For my 2 cents, I think that if you're an "entertainer" by nature and if your enthusiasm for the material and teaching are part of who you are, then it's not something that you repress. By repressing that, you force yourself out of the enjoyment you get from the course... and that lack of joy contributes to the classroom environment. And to teach that learning is a rewarding experience, you need to model the joy that one gets from the act of reading/learning/studying.

It sounds like this is a shift in student culture from your past environment to your new one that will require active readjustment. I think you and your students need to meet somewhere in the middle if there's any progress to be made. If students aren't required in other courses to be active learners, they won't know what you expect... and when you seem shocked and surprised... they're not going to know why. (I think this is evidenced by the seeming lack of "shame" in the classroom when only 2 people raised their hands.) I don't know what your "course policies" look like anymore, but I do know that in the past, you've "described" what the average class should "look" and "feel" like. Perhaps this is even necessary in the 200-level courses. Could you have a frank discussion with the class about what coming to "your" class means.

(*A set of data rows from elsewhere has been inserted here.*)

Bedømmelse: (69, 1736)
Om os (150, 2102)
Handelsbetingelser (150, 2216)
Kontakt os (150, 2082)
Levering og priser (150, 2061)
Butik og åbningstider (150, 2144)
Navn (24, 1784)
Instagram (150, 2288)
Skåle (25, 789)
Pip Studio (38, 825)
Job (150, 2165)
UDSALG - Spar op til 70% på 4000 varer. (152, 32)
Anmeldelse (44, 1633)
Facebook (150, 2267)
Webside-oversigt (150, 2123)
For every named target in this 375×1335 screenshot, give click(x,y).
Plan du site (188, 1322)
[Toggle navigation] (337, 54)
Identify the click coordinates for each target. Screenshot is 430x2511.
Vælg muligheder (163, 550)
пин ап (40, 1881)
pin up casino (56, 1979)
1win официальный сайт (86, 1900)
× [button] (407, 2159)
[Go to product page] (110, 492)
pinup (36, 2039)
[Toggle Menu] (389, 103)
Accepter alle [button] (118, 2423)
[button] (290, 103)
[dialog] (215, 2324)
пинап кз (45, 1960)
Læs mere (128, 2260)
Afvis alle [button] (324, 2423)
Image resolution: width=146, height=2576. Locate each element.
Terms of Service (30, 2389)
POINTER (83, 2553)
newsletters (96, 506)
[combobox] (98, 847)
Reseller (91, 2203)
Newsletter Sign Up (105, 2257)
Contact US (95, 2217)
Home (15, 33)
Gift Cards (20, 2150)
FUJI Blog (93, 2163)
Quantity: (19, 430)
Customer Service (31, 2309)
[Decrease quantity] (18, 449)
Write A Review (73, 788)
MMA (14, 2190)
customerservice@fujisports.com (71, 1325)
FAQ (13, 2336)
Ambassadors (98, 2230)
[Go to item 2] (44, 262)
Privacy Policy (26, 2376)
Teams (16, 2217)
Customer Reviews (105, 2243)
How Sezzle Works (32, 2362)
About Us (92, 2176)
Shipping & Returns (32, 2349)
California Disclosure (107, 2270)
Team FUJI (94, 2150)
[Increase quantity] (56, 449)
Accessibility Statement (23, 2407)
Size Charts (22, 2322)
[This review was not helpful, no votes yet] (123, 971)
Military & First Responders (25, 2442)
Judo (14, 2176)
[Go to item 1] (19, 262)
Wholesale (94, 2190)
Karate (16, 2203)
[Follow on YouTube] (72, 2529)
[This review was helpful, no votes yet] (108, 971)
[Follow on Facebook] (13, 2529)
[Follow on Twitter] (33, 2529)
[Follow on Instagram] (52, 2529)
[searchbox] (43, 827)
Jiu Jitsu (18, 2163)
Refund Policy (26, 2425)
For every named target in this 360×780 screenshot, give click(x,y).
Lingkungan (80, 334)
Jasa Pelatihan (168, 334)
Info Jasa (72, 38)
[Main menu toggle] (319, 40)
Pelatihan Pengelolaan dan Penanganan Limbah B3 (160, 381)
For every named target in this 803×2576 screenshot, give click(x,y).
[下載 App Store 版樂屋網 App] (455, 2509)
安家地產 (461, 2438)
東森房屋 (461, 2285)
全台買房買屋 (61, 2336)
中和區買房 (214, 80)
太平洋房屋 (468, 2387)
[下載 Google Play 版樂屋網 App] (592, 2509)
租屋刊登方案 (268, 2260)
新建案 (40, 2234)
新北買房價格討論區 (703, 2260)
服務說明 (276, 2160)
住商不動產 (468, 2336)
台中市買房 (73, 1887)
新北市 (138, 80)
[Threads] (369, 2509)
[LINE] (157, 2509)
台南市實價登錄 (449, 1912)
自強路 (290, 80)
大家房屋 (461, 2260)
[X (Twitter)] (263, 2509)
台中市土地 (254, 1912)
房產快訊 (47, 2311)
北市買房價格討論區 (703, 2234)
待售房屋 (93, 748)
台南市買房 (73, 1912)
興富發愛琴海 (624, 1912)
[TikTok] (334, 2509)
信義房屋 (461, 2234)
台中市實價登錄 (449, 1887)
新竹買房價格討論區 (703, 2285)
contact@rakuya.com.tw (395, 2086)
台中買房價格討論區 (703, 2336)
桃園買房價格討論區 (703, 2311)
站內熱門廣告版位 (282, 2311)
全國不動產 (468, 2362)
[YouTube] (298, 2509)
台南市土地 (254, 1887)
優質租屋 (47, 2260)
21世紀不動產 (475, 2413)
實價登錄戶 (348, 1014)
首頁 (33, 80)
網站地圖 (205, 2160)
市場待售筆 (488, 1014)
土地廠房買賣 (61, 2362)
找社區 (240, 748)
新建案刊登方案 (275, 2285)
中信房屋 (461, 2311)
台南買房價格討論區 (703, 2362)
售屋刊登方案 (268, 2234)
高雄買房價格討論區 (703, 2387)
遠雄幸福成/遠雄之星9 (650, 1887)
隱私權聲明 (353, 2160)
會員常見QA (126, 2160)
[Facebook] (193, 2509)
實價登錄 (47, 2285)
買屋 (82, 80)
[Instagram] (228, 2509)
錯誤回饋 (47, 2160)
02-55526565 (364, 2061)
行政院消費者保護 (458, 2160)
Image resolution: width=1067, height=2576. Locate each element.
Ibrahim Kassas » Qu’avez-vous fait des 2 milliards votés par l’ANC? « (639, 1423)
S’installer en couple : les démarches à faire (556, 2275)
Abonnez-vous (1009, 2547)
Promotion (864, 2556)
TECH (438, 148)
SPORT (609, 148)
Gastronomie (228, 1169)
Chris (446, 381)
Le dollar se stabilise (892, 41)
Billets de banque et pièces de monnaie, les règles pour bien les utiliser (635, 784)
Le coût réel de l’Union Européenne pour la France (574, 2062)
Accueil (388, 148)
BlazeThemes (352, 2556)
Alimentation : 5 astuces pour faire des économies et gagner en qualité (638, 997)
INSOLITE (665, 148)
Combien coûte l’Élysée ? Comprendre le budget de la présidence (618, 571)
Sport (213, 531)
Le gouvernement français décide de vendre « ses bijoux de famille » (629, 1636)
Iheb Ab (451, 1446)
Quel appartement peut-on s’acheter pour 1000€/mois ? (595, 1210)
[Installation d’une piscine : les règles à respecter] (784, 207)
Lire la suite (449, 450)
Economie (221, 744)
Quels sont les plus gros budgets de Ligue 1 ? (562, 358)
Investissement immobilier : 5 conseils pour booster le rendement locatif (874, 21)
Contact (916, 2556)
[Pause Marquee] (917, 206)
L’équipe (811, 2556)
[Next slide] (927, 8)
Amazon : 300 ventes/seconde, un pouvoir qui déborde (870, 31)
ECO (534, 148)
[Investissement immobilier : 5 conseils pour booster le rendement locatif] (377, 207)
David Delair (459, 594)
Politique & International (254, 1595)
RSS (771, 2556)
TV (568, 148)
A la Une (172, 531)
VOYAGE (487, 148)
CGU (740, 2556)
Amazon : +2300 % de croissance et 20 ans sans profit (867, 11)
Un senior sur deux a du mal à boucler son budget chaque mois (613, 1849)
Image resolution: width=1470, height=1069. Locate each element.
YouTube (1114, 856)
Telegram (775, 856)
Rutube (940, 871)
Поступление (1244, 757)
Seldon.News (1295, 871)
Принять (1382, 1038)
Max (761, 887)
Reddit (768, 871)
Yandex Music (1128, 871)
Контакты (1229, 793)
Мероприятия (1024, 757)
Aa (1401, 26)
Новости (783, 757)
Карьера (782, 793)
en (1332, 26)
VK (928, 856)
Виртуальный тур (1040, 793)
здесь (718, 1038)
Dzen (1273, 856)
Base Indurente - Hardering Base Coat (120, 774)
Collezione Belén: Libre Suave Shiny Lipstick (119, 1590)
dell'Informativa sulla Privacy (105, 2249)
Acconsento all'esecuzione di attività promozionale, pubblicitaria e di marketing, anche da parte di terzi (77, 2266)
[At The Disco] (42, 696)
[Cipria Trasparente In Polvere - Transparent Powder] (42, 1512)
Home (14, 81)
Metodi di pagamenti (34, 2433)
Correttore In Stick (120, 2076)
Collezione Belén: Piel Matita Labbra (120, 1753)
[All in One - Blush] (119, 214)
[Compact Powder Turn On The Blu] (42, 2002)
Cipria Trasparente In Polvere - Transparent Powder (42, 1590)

Also, you're talking about reading poetry... which from previous experience sometimes means to students that you don't "seriously" mean to "read that stuff." No joke. Most think, well, it's a poem, so we'll read it in class anyway, why bother. When it comes to assigning poetry for homework, I've found that less reading and more active responding to the reading works better. Much better to focus on fewer poems and to get a deeper reading than to focus on too many and not get a sufficient discussion.

Sorry for the long comment.

I suspect most of us end up pushing for certain readings, whether we mean to do so or not, but students so often come up with their own readings—many are defensible and quite interesting, at that. Then life gets crazy.

I have been told—by more than one student, which is rather frightening—that mine is the only class in which these kind students do not fall asleep. I hit the sexual references, sure, but I am usually moving, whirling, walking amongst desks. If one student in ten can walk out with more excitement about or interest in English than when he or she walked in, I count myself successful beyond what the department requires.

I have been told, mind you, that the idealism that carries me forward on my mad whirlwind lectures and discussions about literature will soon fade. I hope the man who told me that is wrong, but perhaps he knows better than I. The key for me is remembering what it was to be a student, especially in classes taught by the best. All I want to do then is top that experience for my students.